### TASK BRIEF
Among the entries that follow, the required portion opens with the line containing "The height and width of the screenshot is (693, 780)." and closes with the line containing "Task: Expand the list all tabs chevron". Give that portion again exactly, and nothing else.

### MATERIAL SUPPLIED
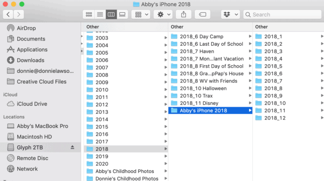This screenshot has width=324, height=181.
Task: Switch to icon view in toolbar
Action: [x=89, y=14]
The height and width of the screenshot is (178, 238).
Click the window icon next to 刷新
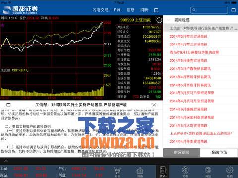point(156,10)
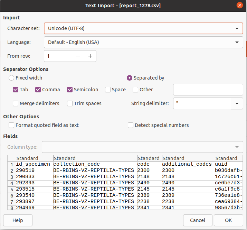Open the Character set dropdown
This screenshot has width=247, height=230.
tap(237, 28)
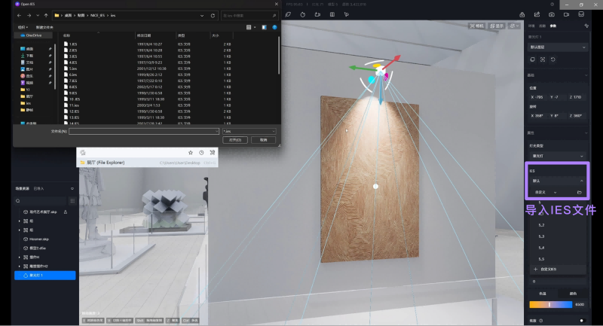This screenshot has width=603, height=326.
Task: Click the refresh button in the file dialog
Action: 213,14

--

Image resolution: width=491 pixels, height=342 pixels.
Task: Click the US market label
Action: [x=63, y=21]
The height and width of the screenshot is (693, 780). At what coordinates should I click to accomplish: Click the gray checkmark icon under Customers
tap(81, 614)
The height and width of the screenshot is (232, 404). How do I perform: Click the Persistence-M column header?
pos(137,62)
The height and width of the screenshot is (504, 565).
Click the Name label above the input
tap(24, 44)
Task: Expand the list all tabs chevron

### RESPONSE TO THE EXERCISE
The height and width of the screenshot is (693, 780). At what coordinates should I click to accomplish: Click the gray checkmark icon under Customers
tap(81, 614)
The height and width of the screenshot is (232, 404). How do I perform: Click the Persistence-M column header?
pos(137,62)
The height and width of the screenshot is (504, 565).
Click the Name label above the input
tap(24, 44)
Task: Expand the list all tabs chevron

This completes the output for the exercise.